IMHO harmonics were a big deal several decades ago, but their impact has all but disappeared with the advent of switched mode power supplies. They are blamed for many more issues than they actually cause.

Go with the failing or 'cheap' surge arrestors angle.
To add to what Jim said, current is same in both conductors of a two wire circuit, multiwire circuits is where harmonic currents can have additive effects on the neutral, and is worst on wye systems with harmonics adding on the neutral from all three phases of the system.
 

hbiss

EC, Westchester, New York NEC: 2014
Location
Hawthorne, New York NEC: 2014
Occupation
EC
GFCI's have MOVs inside of them.
Correct. They are connected from each line conductor to ground. When a surge or spike comes along that's greater than their breakdown rating they shunt it to ground. If they trip a GFCI it shows they are just doing their job.

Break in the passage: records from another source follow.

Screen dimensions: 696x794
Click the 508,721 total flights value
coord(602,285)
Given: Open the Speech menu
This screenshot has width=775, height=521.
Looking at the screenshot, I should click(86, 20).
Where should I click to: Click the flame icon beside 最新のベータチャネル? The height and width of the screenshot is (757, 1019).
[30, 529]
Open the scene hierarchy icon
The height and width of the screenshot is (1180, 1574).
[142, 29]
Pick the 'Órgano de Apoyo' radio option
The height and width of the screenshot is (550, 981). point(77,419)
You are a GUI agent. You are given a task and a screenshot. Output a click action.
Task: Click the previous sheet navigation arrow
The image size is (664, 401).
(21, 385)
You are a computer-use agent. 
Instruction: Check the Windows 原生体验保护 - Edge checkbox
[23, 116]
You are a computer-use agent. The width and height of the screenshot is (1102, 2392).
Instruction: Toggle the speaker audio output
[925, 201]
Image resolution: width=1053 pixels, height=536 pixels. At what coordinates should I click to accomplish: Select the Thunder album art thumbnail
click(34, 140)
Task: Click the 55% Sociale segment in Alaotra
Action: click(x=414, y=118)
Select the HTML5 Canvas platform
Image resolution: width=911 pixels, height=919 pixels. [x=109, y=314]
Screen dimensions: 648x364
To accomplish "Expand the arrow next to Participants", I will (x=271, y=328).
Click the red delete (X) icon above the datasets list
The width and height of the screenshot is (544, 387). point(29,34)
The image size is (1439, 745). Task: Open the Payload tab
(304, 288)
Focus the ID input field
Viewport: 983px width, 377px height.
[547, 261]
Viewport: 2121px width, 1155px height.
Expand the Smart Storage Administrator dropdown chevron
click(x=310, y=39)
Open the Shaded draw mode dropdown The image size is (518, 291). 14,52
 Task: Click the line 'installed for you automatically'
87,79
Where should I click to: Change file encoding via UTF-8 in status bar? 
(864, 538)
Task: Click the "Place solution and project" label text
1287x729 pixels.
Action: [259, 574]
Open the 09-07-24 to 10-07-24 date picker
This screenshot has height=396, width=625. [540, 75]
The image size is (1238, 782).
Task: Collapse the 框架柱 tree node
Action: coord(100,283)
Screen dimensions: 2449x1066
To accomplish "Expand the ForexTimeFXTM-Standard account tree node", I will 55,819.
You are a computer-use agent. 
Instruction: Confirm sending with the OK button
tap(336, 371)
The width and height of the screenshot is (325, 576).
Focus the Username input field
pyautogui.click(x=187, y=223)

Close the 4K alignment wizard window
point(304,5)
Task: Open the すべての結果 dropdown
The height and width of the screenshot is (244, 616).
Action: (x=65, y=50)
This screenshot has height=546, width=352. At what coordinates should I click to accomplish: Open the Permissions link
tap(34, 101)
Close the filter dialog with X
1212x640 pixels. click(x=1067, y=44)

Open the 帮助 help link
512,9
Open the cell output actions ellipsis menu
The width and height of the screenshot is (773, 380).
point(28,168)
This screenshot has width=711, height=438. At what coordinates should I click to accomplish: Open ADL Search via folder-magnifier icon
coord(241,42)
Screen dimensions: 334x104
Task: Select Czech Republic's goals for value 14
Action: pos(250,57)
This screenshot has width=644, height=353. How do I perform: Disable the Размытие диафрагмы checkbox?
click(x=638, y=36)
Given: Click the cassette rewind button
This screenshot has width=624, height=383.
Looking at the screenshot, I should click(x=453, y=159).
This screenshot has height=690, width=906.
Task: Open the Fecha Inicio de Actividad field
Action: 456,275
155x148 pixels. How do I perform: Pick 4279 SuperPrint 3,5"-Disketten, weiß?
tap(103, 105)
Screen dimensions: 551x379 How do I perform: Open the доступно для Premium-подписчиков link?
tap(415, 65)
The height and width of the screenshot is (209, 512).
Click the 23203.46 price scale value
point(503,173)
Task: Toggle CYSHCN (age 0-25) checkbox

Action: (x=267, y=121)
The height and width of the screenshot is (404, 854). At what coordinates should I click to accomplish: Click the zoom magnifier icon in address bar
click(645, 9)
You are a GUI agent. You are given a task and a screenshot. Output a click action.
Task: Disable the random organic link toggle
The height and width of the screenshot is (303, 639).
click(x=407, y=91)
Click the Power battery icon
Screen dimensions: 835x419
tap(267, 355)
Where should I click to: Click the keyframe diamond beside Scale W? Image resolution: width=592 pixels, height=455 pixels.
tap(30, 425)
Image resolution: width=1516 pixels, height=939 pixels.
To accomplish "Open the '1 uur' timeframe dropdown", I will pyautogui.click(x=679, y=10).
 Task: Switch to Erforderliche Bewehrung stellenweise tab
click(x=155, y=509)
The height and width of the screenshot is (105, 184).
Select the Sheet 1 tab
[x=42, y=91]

So now the elephant in the room needs to be addressed. With the expansion of GFCIs into more and more areas, how does anybody know if what is going to be connected to them is going to have internal surge suppression? What do you tell your customer when their new appliance trips the GFCI? How much trouble is this going to cause us?

-Hal
 

kwired

Electron manager
Location
NE Nebraska
Correct. They are connected from each line conductor to ground. When a surge or spike comes along that's greater than their breakdown rating they shunt it to ground. If they trip a GFCI it shows they are just doing their job.

So now the elephant in the room needs to be addressed. With the expansion of GFCIs into more and more areas, how does anybody know if what is going to be connected to them is going to have internal surge suppression? What do you tell your customer when their new appliance trips the GFCI? How much trouble is this going to cause us?

-Hal
And 2020 NEC requires surge protection at the service or main feeder, this should help transients coming from utility side, direct or near direct lightning strikes, anything can happen.
 
Harmonic addition is not an issue with a simple 120V 2-wire circuit.
Jim is right. In a two wire circuit, how could one wire (say the neutral) have more current running through it than the other wire (the "hot" wire)?

See Kirchoff's and Ohm's laws.

Harmonics adding together is a three phase or multiple wire circuit thing. You have to have different sources of harmonics for them to add. ;)
 

Todd0x1

Senior Member
Location
CA
I have experienced this quite a bit with A/V equipment. Sometimes its leakage from filter capacitors in the device's power supply, theyll put capacitors L-N, L-G, N-G. One device may work, but add a few and the leakage adds up enough to trip a GFCI. What sort of shape are the circuit conductors in and how long are they? Might be a little leakage there. Maybe there is some gunk in the receptacle making a little more leakage. Could also be a pinched wire in a device -had that happen too.

Plug the devices in one at a time. See if there is one particular device that trips the GFCI or if its some combination of devices.